The Current State Of Corn
On Tuesday, June 8, the Teucrium Corn Fund (NYSEArca: CORN) began trading, marking the first time ETF investors have had a pure play on the most important crop in the United States.
Lara Crigger covered the launch in a recent podcast, pointing out a few key features of both the ETF and the corn market, but I thought we'd dig a bit further below the surface.
So, first things first: How's corn doing right now?
Over the past year, the short answer is "not so hot." Corn futures have fallen far below their mid-2008 highs and are sitting even lower than last year's average.
The reason for this underperformance is twofold: Economic growth hasn't really kept pace with projections, thus muting demand; and corn farmers have had a spectacular crop year. Sure, there's always the back and forth about the weather, but according to the World Agricultural Outlook Board, ending stocks this year should be just slightly lower than last, at 1.6 billion bushels. And not only did farmers plant more corn this year (86.5 million acres, vs. last year's 86 million), but they are harvesting 1 million acres more than they did last year, with yields up from 153.9 bushels an acre to 164.7.
In other words, from the perspective of the grain buyer, everything's gone great this year.
But corn farmers remain in a bit of a pickle. You may recall that lovely 2007-2008 commodities run, when it seemed like everything was going up. Between a supposed biofuel boom and a couple of low-yield years, it seemed like corn prices had significant lasting support. Of course, that support disintegrated, and anyone who bought the 2008 top and sold the bottom—which is pretty much right now—has already lost half their investment.
On the plus side, however, China seems to be having a bad year on the corn front. The country has reportedly bought 1 million tons of corn for import; at $291/ton, domestic prices in China are their highest in two years. Keep in mind that overall, corn is not all that expensive per ton, so the localized prices around the world can be quite different. This is quite different than what we see in oil, where the spreads between oil in the North Sea, Texas and Asia can be fairly tight and predictable.
And from whom are they buying? Iowa.
Here, the more volatile red line represents spot corn in Iowa, while the slowly growing green line represents spot corn in Dalian, China. It's easy to see why China is buying now. The two prices are nearly uncorrelated, with U.S. corn headed to test lows, while Chinese corn hits all-time highs.
Contango In The CORN Field
Of course, we all know we can't actually invest in spot corn, at least, not without buying dry-bulk ships and warehouses. What we could buy is the corn futures contract. But that contract lives in contango most of the time, and the monthly roll would generally bleed assets from your position.
To illustrate, here's what life looked like as a corn futures investor vs. a spot seller over the last year.
The actual price of corn is "only" down 23 percent. But a futures holder (represented here by the S&P-GSCI Corn Index), would be down almost 31 percent.
Enter CORN, the new corn ETF I mentioned earlier.
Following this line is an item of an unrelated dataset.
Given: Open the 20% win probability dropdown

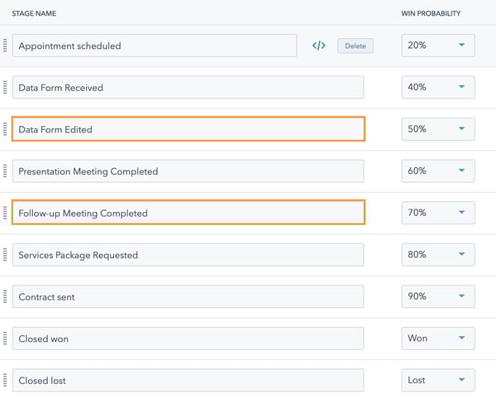Looking at the screenshot, I should [x=438, y=46].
Unlike many futures-based commodity funds, CORN doesn't just hold the front-month contract. Instead, it holds contracts for the second and third months out, and then the following December. That means that right now, CORN holds September and December 2010, as well as December 2011.
Why December? Due to the vagaries of agricultural commodities, natural glut and shortage periods arise, dictated by global trends in harvesting, planting and the cost of storage. In the case of corn, December is almost always a "kink" in the curve (believe it or not, farmers are still harvesting in December, as I reported last Christmas.):
Right now (the pink line), December 2011 isn't exactly cheap, and it's still in contango vs. September. But December 2012 is actually at a substantial discount to July 2012 ($4.14 vs. $4.22 per bushel), and last year at this time (the black line) the second-December contract was trading lower than the near-December contract.
These kinds of time-series plays are common in commodities, and they're part of the reason many people believe futures essentially have to be actively managed, so as to take advantage of these kinds of seasonal and weather-related differences. In the case of CORN (and corn), however, the pattern is likely repeatable enough that the strategy will reliably mitigate contango to a certain extent, and get investors closer to spot than a pure front-month-roll game plan could.
If you're hot on China or bearish on the weather, CORN is a solid pure play, and its fundamental construction logic is sound. However, you'll pay a pretty penny for your virtual bushels. Corn has a management fee of 1 percent, and an expected total expense ratio of 1.72 percent. That's quite a bit to pay for such a cheap grain.